━━━━━ PROVIDED INFORMATION ━━━━━

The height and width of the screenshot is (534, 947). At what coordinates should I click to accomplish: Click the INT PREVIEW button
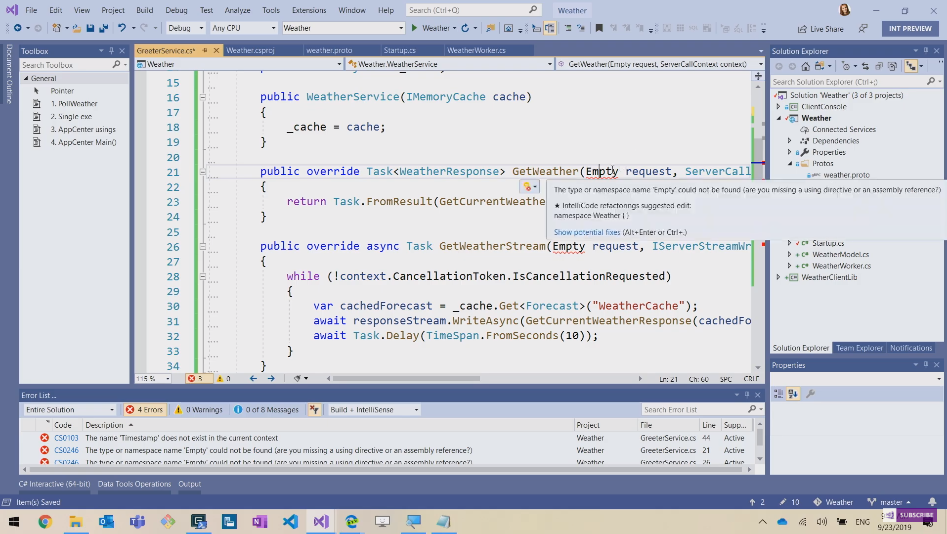pyautogui.click(x=909, y=28)
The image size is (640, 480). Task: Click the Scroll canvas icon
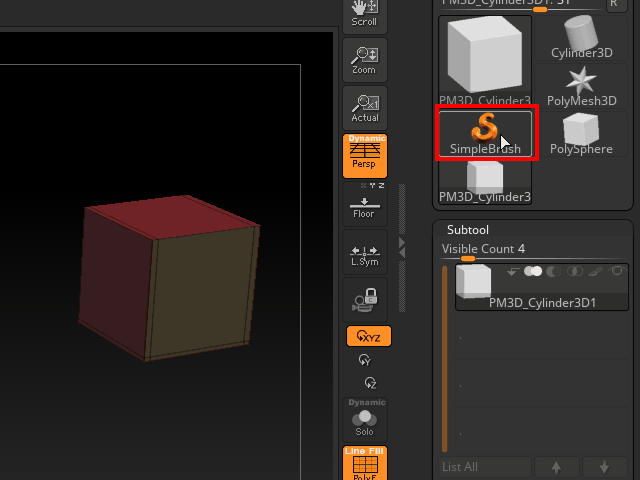pyautogui.click(x=364, y=14)
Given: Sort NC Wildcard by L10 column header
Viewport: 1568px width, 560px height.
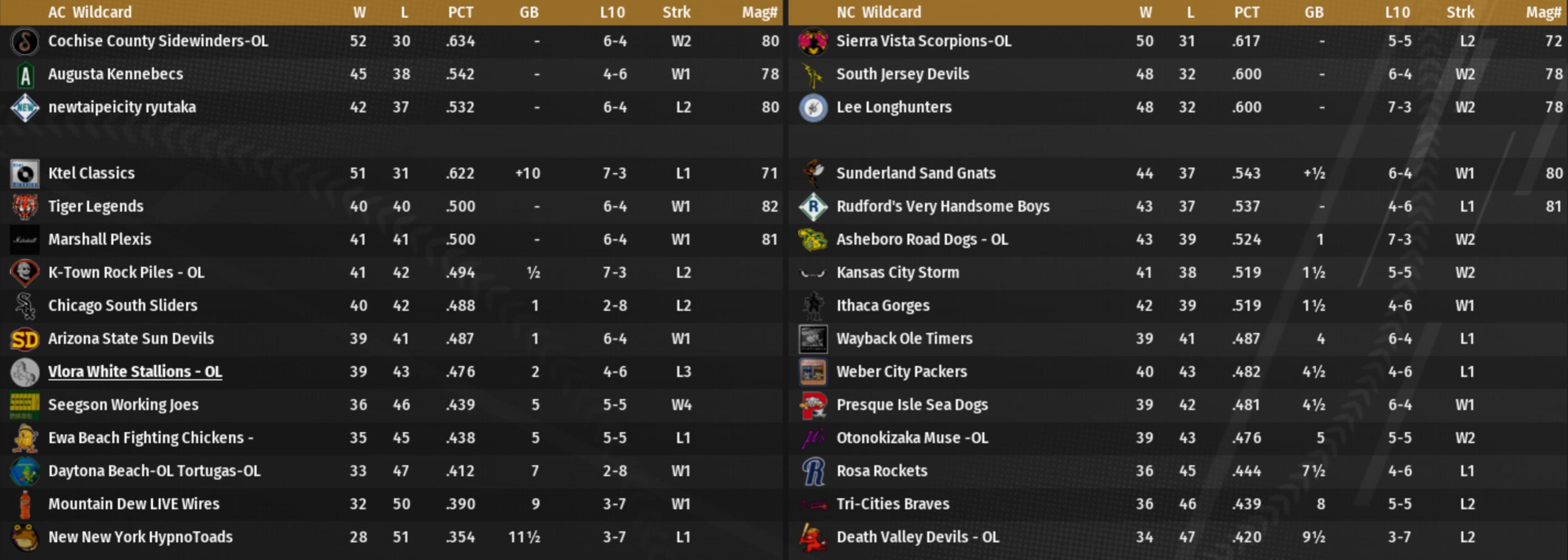Looking at the screenshot, I should pos(1397,12).
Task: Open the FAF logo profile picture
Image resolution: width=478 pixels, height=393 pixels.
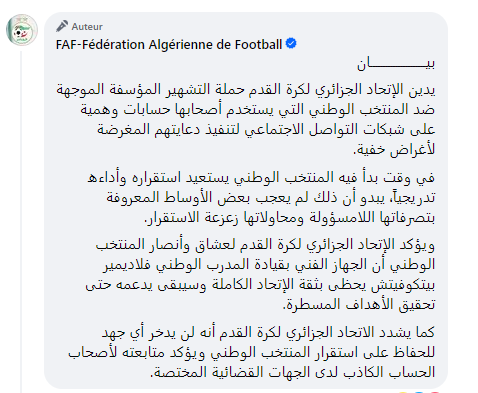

━━━━━

### EXERCISE DESCRIPTION
Return the lines exactly as they stand, from the start of the entries through the line holding "Given: Sort NC Wildcard by L10 column header"; omit the pictures.

### ANSWER FOR THIS EXERCISE
The height and width of the screenshot is (534, 947). At what coordinates should I click to accomplish: Click the INT PREVIEW button
pyautogui.click(x=909, y=28)
The image size is (640, 480). Task: Click the Scroll canvas icon
pyautogui.click(x=364, y=14)
Given: Sort NC Wildcard by L10 column header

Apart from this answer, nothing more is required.